La riposta che potrebbe dare qualcuno è che stanno svolgendo un servizio pubblico e che, per questo, non hanno tempo da perdere per trovare un posto. Va detto, a riguardo, che ci sono anche privati che svolgono servizi di altrettanta valenza pubblica e che non hanno nemmeno la possibilità (concessa, invece, ad enti ed autorità varie) di parcheggiare sui posti riservati al carico e scarico, di entrare in zona a traffico limitato e nemmeno di poter sostare nelle strisce gialle che, ad esempio, si trovano proprio a fianco del tribunale.
La risposta vera, purtroppo, è tanto semplice quanto indicativa del brutto costume italiano. C'è chi pensa che sia sufficiente indossare una divisa o guidare un'auto con una scritta di un ente pubblico per essere autorizzato a non dover sottostare alle regole a cui si rimettono tutti i semplici cittadini. Ma non basta. Il giro all'esterno di uffici pubblici, tribunale e questura rivela che non soltanto Comuni, ecc. hanno i privilegi di poter parcheggiare in zone off limits ai cittadini, ma addirittura lasciano le auto in luoghi che creano grossi problemi alla viabilità. Via Auguadri parla da sola. In pieno clima natalizio e con l'autosilo comunale che già nei tradizionali giorni di mercato fa fatica a soddisfare le richieste di sosta, chi si trova a fare la coda per accedere al parcheggio si ritrova anche a dover fare slalom tra auto in divieto con le quattro frecce letteralmente abbandonate in strada perché il dipendente pubblico sta consegnando qualche documento. Inutile dire che occupare per la sosta abusiva una corsia della tangenziale (quella a destra, prima della svolta in via Lucini) non è certamente un fattore positivo per rendere fluida la viabilità.
Il sindaco di Como, Mario Lucini, parla chiaro tirando in prima battuta le orecchie agli stessi dipendenti di Palazzo Cernezzi (tra le auto in divieto ieri mattina ce n'era anche una del Comune di Como) dicendo che «bisogna dare il buon esempio» e, contestualmente, annuncia anche che chiederà alla polizia locale di fare controlli mirati.
Del resto i comaschi nell'ultimo anno di multe se ne sono viste affibbiare tante. Qualcosa come poco meno di 5 milioni di euro soltanto nel capoluogo. E la linea delle amministrazioni, che si trovano in difficoltà economiche per i continui tagli imposti da Roma, è sempre più quella di far cassa proprio con le sanzioni. Se il cittadino che sbaglia perché non rispetta le regole (dal divieto di sosta al tagli andino scaduto, dall'eccesso di velocità all'ingresso in zona a traffico limitato senza permesso), lo stesso principio deve valere per tutti.

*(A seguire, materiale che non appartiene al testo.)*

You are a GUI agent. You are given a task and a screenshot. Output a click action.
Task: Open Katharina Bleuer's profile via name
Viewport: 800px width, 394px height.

Perché forse bisognerebbe capire che il periodo dei privilegi deve finire. A tutti i livelli. E che, forse, è arrivato il momento di cancellare la morale ironica «Tutti gli animali sono uguali, ma alcuni sono più uguali degli altri» con cui lo scrittore inglese Blair, conosciuto a tutti come George Orwell, concludeva il suo saggio “La fattoria degli animali”. Perché il “lei non sa chi sono io” non è mai stato di moda. Ma di questi tempi, anche se avviene ostentando una scritta sull'auto di servizio, è anche di cattivo di gusto. E fa innervosire anche se è Natale.